IRCAM 2021 - ViaDialog - David Guennec
Sept. 10, 2021
Intervention title :
Towards helpful, customer-specific Text-To-Speech synthesis
Abstract :
The subject of automatic speech synthesis began to be democratized in the 90s. We've all had to deal with those automatic answering machine voices that made us all suffer at first. Today, however, advances in both language understanding and the acoustic quality of speech synthesis approaches have enabled us to make giant leaps forward, and new voice services are now rapidly increasing in quality and capability, with voices that are ever more human and expressive.

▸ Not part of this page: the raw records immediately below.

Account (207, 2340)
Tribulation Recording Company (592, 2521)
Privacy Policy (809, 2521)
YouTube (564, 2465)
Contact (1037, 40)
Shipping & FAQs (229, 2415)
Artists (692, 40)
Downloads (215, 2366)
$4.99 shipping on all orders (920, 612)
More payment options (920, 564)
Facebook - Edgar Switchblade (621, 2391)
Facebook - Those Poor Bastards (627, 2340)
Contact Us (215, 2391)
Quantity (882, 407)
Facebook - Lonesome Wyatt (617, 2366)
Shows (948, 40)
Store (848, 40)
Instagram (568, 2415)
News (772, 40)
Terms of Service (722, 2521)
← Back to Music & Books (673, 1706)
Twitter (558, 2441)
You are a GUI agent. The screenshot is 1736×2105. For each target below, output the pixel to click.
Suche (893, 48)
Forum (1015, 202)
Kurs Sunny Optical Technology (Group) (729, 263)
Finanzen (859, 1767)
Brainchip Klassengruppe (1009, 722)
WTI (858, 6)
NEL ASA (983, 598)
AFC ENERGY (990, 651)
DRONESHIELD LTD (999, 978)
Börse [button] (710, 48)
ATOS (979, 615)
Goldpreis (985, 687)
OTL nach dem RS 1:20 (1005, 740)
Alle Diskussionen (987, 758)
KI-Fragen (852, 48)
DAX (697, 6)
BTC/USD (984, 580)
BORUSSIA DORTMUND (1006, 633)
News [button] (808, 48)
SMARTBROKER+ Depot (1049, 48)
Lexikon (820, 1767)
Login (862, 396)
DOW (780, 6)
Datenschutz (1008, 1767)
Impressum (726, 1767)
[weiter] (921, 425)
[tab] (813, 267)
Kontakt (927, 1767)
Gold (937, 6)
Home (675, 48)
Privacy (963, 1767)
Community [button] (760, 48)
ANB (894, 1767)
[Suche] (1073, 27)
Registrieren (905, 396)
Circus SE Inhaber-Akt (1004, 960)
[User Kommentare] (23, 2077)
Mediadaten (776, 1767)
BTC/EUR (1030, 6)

In this presentation, we will briefly review recent advances in speech synthesis. After this introduction, we'll move on to discuss how to customize text-to-speech voices to meet customer needs, on several levels. Firstly, at the level of the main components of oral expression: language, speech style, language register and gender, for example. Secondly, we'll look at issues relating to the utterance itself, mainly prosodic (pitch manipulation, flow). Finally, we'll conclude with a discussion of the subsidiary elements that need to be taken into account to best meet the needs of customers and end-users of synthesized voice in our constantly changing world.
Speaker information :
Name: David GUENNEC
Mini bio: A computer scientist with a passion for the history of sound reproduction, David Guennec specializes in new voice technologies. After a PhD in speech synthesis, he turned to the creation of voice assistants integrating the entire voice reproduction chain, from speech recognition to synthesis and natural language understanding. Currently at ViaDialog, he is focusing on speech synthesis and recognition.